Member: As part of the process I'll be considering all the evidence you've provided including the information you give me today.
Member: I will then make a decision about whether or not you are a refugee.
28 In SZBEL, the High Court acknowledged that (at [47]):
…there may well be cases, perhaps many cases, where either the delegate's decision, or the Tribunal's statements or questions during a hearing, sufficiently indicate to an applicant that everything he or she says in support of the application is in issue.
29 In my view, this was such a case. The Tribunal clearly informed the appellant that it was considering his application afresh, and that it was having considerable difficulties understanding why he in particular was at risk of persecution by the Taliban. The Tribunal's statements and questions at the hearing in this regard were sufficient to make it clear to the appellant, if it wasn't already clear from the delegate's decision, that all of the appellant's claims relating to his refugee status were in issue before the Tribunal.
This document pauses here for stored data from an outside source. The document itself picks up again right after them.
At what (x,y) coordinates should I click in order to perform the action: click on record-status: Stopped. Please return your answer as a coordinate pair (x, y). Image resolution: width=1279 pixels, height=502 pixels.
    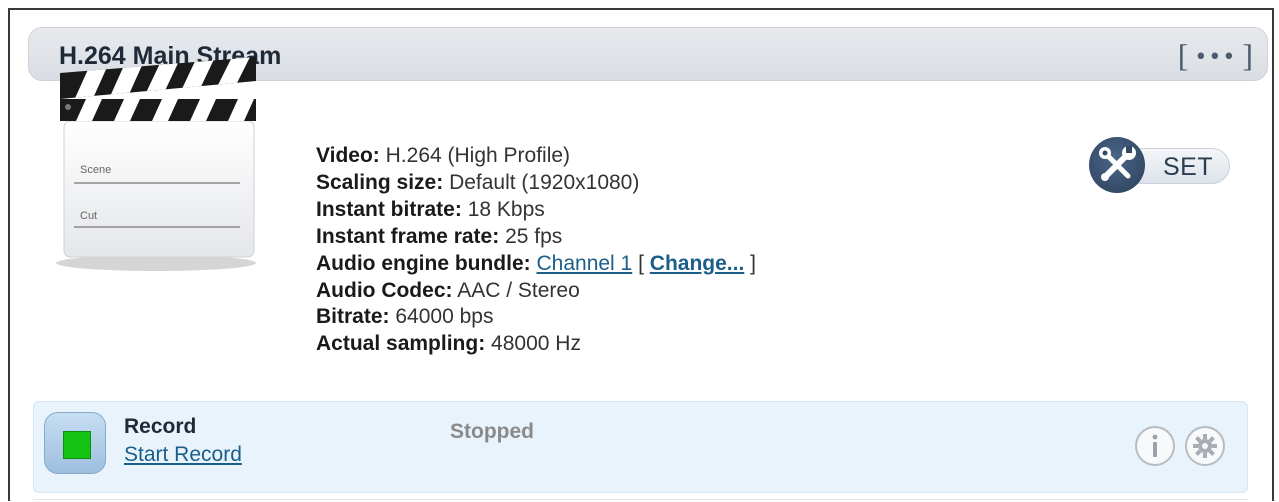
    Looking at the image, I should click on (492, 432).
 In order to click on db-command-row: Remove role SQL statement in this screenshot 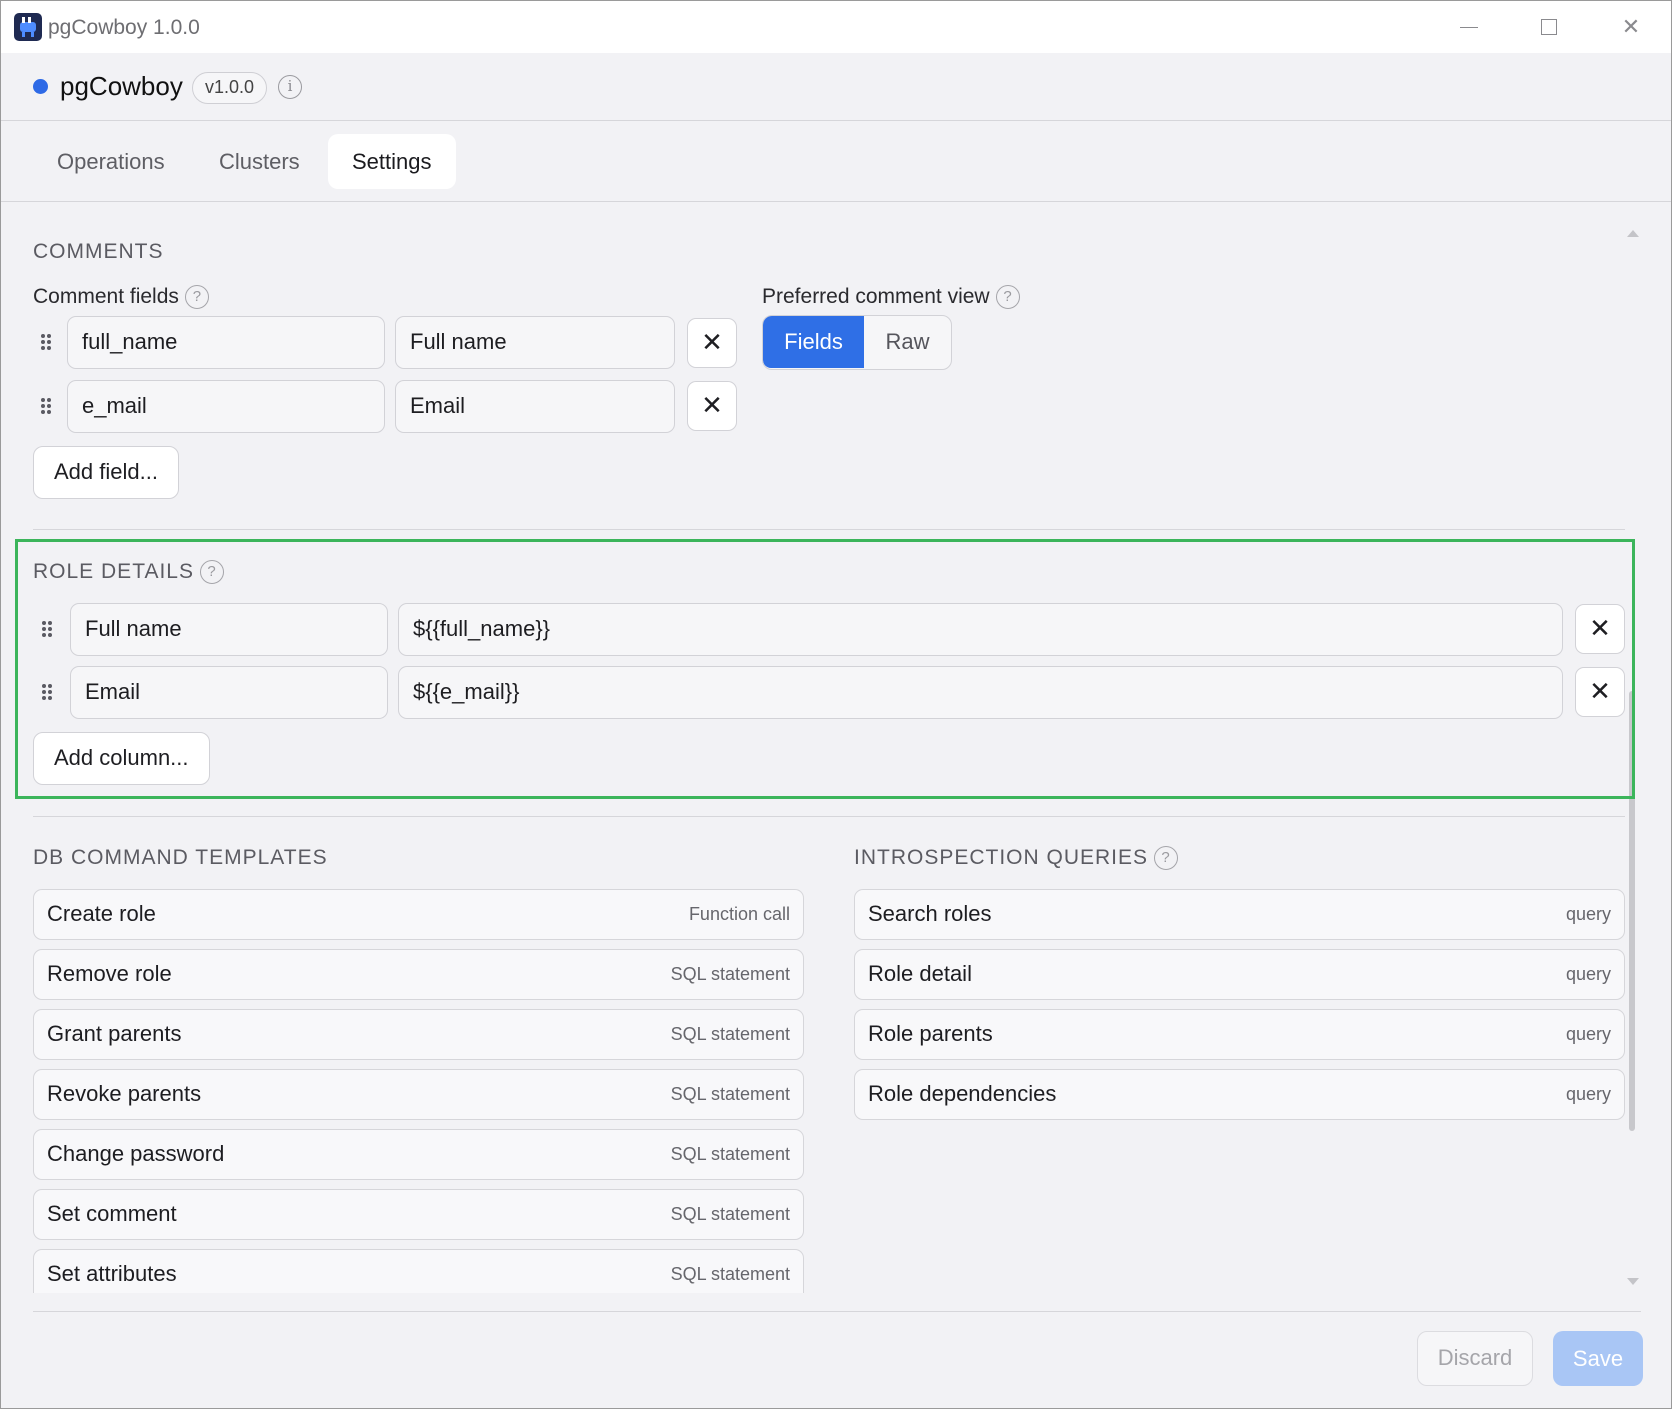, I will do `click(418, 974)`.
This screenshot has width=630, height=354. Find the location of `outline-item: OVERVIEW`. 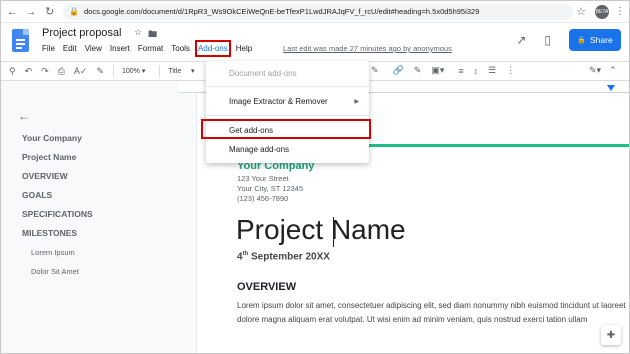

outline-item: OVERVIEW is located at coordinates (45, 176).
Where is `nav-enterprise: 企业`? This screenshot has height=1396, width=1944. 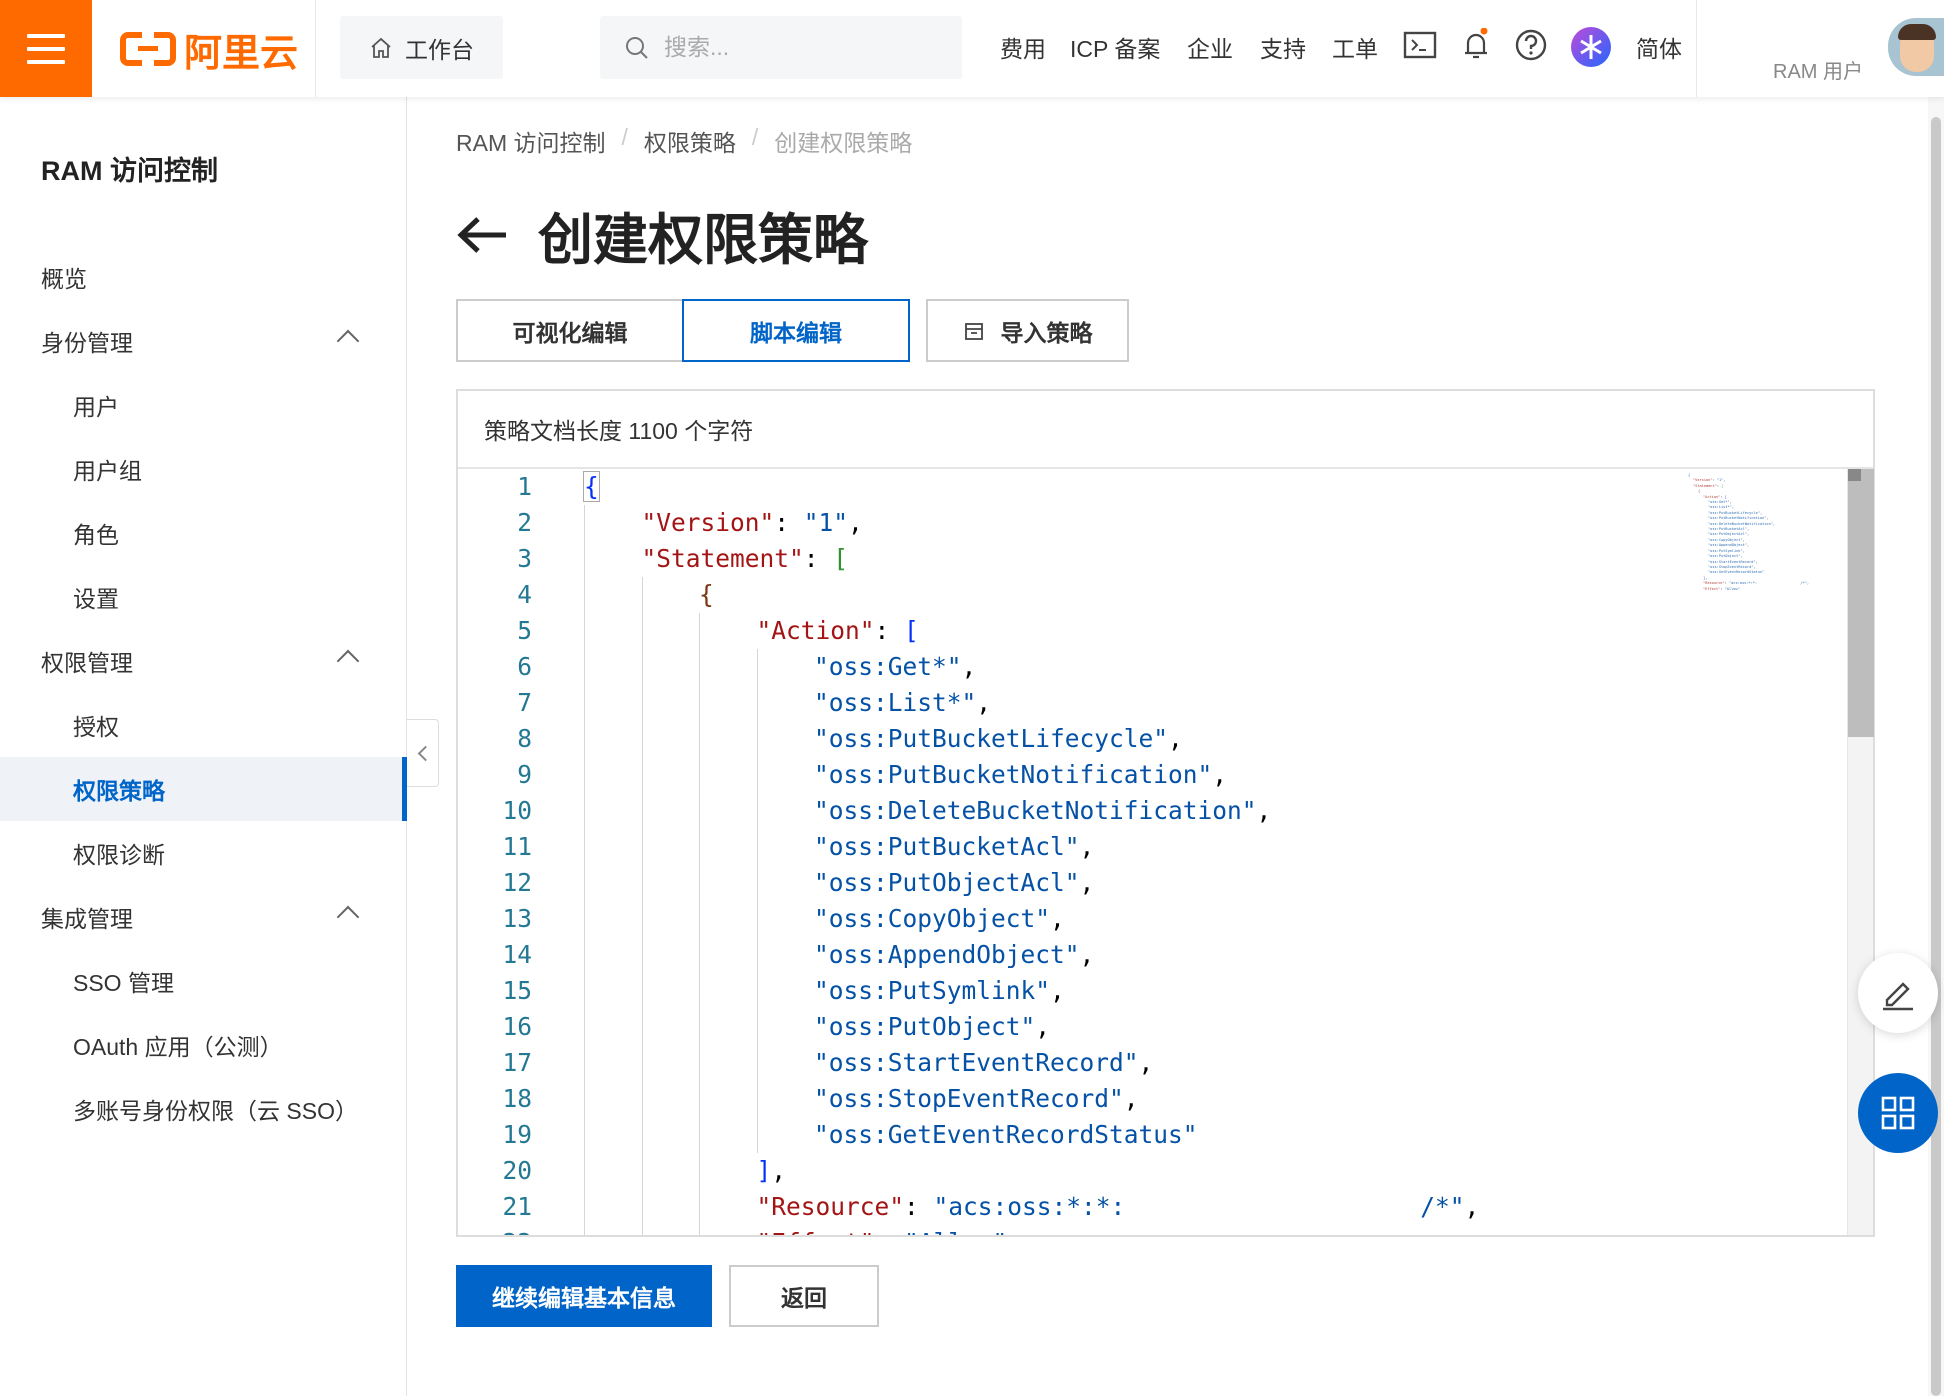
nav-enterprise: 企业 is located at coordinates (1210, 47).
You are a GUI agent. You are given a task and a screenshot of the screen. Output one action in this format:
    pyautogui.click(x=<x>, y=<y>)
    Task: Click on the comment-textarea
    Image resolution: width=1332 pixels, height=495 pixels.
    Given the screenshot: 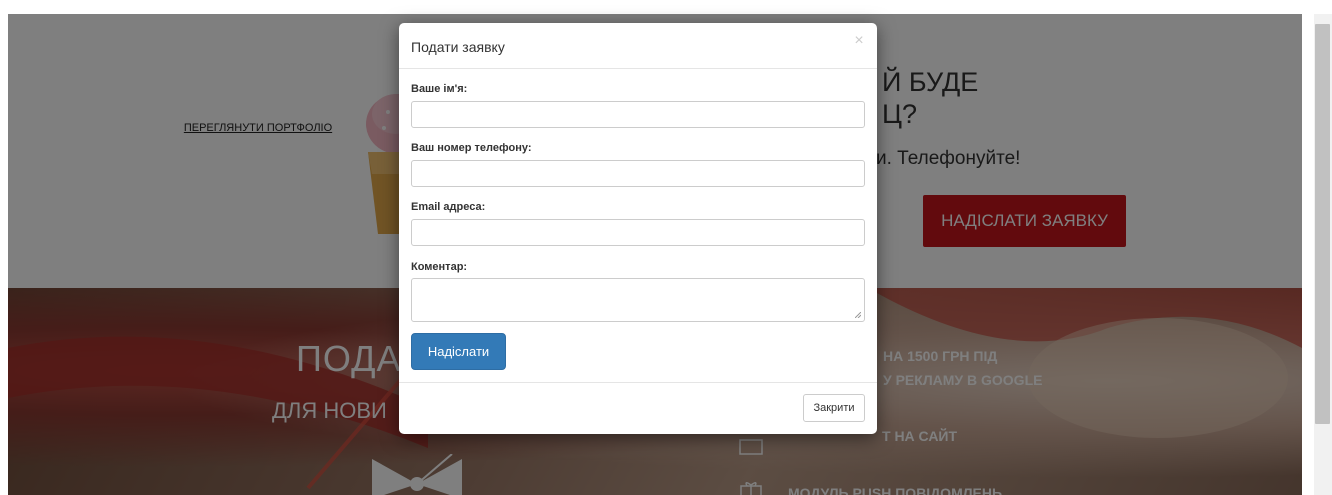 What is the action you would take?
    pyautogui.click(x=638, y=300)
    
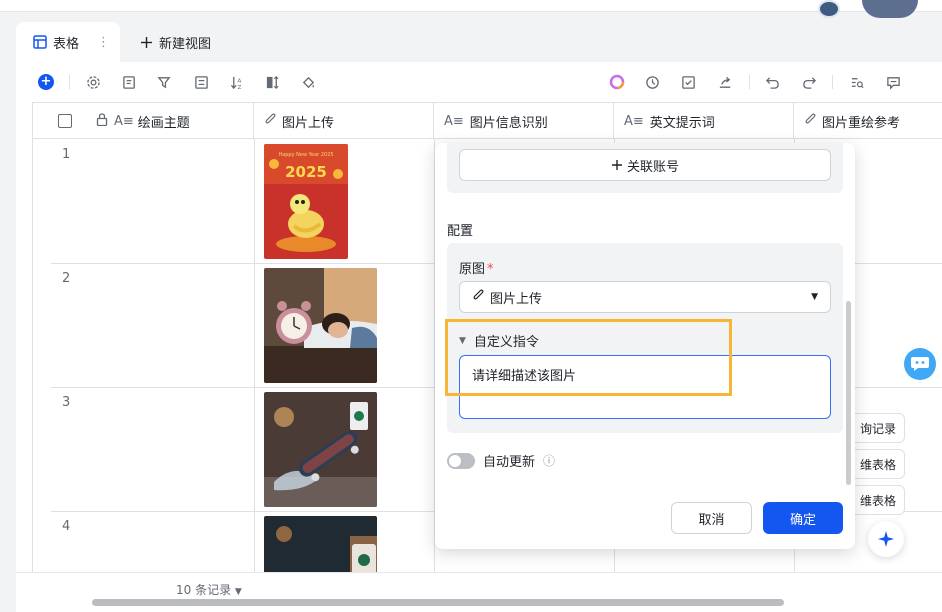 The image size is (942, 612). What do you see at coordinates (104, 42) in the screenshot?
I see `tab-more-icon: ⋮` at bounding box center [104, 42].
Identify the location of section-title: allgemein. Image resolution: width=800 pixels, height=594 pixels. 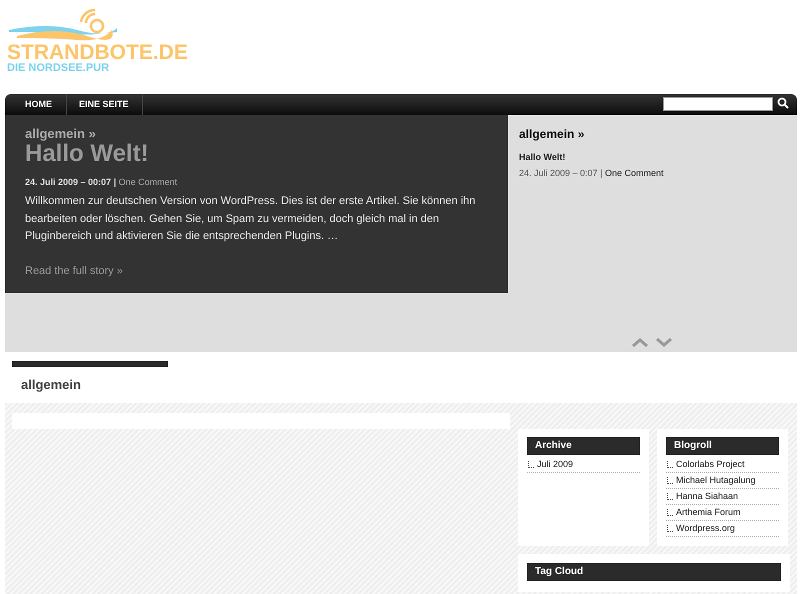
(52, 385).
30 I agree with the federal magistrate that the appellant's inconsistent evidence did not itself constitute a separate 'issue' of which the appellant was required to be notified for the purposes of s 425 of the Act. That section does not require the Tribunal to identify the significance of the questions put to the appellant, or the ultimate issue or matter to which the Tribunal's questions were directed. Any such requirement would constitute an attempt to import the requirements of s 424A(1) into s 425 (see Minister for Immigration and Citizenship v Applicant A125 of 2003 (2007) 163 FCR 285 at [88]). In effect, what the appellant seeks is a running commentary from the Tribunal regarding the evidence being given. The Tribunal is under no such obligation: SZBEL at [48].
31 The appellant's appeal in relation to this matter fails.